The ASX200 Climbs to Post-Lockout Highs, Despite Contract Agreement Complaints As a low risk investment zone, the Australian share market remains quite attractive. Recently published employment figures may provide an answer as to why the ASX200 was able to climb to post-lockout highs despite some contract disputes.
As the major stock exchange index, the ASX has become a little more volatile recently, however, a further rise in the ASX200 is unlikely at this time. Despite concerns by a number of industrial groups regarding changes to the pension and health care legislation, this has not materially affected the outlook for the ASX200.
It seems to be saying that the argument of how much the legislation change will affect jobs and productivity are now irrelevant as the reforms come into force. This could prove to be one of the greatest benefits of the regulations which were passed by the parliament in mid-November 2020.
In the first half of this year, the ASX200 is up over six percent, despite almost 20 percent of all contracts being renegotiated, with many disputes involving non-core industries or job locations. Many problems could have been avoided if an improved health and safety legislation had been in place at the start of the year.
Whilst the legislation does add more clarity to processes and procedures that can assist with reducing the incidence of workplace accidents, the introduction of the Productivity Commission as an independent agency appears to have changed the culture of the industry. The result is that most of the contract disputes which resulted in the best deals selling to the market, were resolved fairly quickly.

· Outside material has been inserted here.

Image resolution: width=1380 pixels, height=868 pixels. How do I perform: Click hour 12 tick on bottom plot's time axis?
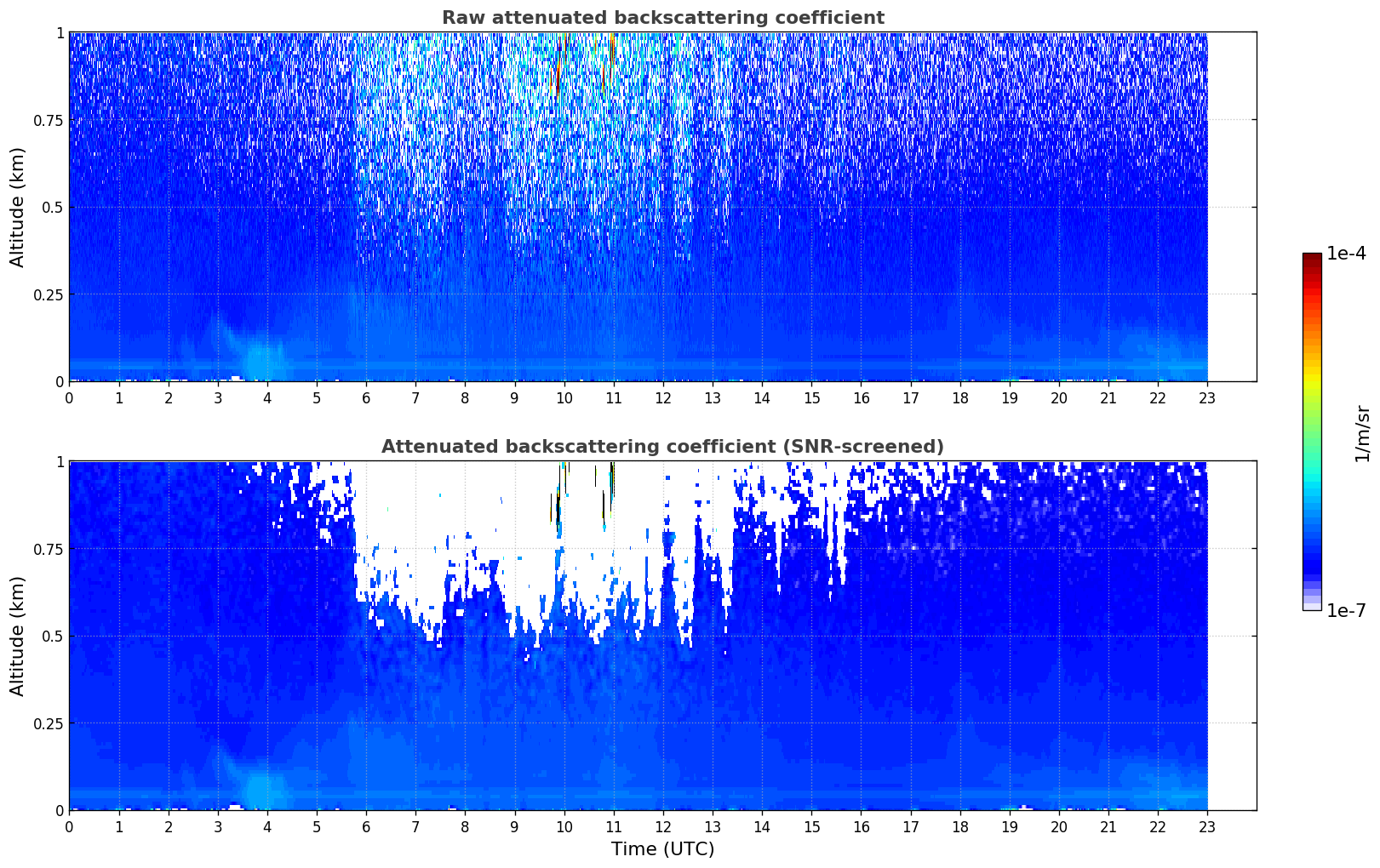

For a company looking to invest in ASX200 stocks, the share contracts held by the management may be examined with a view to identifying those which have reasonable values, without having to sell off assets, and those which are likely to continue to underperform for the foreseeable future. This helps to identify the best investment opportunities. Individual companies often ask about what might be the impact on their business if they sell some or all of their shares. In most cases, it is possible to retain existing shareholders in place, thereby avoiding the disruption to the overall portfolio.

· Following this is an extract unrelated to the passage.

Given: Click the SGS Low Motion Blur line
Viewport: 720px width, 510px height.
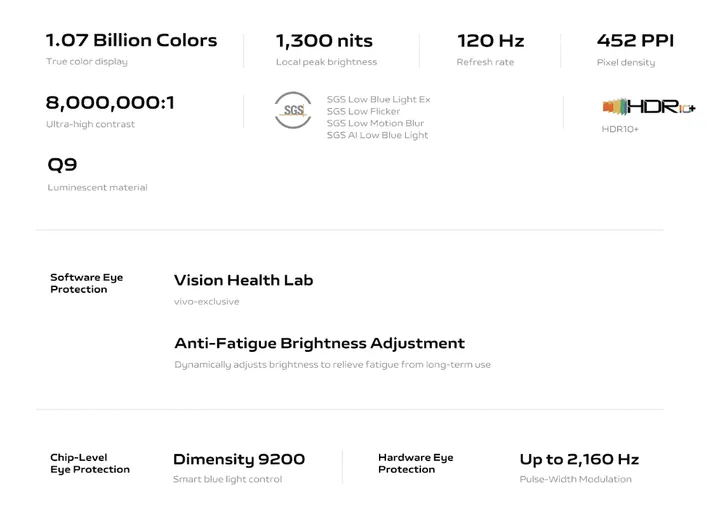Looking at the screenshot, I should coord(375,124).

Changes to shareholder agreements could also pose as a constraint, as there would be no guarantees about how shares would trade. All companies must comply with the terms of the current agreements, so it is worth ensuring that shareholders understand their options.
Investors have a responsibility to investigate the various aspects of the agreements. When changing an agreement or altering the rights and responsibilities of a company, it is a good idea to seek advice from legal advisers.
In the case of the Australian Shareholders’ Association, the group represents the interests of shareholders, usually the largest of companies in the ASX200. They are usually shareholders of the biggest companies, such as CSR, UNIQLO, Pentair, Coles, AGL, Commodore, Adam, Express, Westpac, Suncorp, with representatives also found in the Australian Chamber of Commerce, the Productivity Commission and in the Treasury Chambers.
At the ASX200, the ASX200Lnvestment is the main organization for the registered shareholders, while the ASX200Choice provides assistance to non-registered shareholders, such as individuals or families. The ASX Class Fund is another organization, representing ASX200 investors in all classes, the Class Fund Management Steering Committee consisting of members of the ASX Class Fund, with its members including members of the ASX Exchange.
When examining contract agreements, investors need to consider whether the goals of the provisions are realistic or whether the clauses might restrict the ability of the company to move shares. Investors should seek legal advice when making investment decisions.